Pick out each line of the records that contains the word "accomplish" and copy it. Match case exactly.
>> Begin
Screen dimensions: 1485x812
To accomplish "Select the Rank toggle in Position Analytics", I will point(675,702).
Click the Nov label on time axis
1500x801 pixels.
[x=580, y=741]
>> End
**The solution**
To accomplish "Select the Rank toggle in Position Analytics", I will point(675,702).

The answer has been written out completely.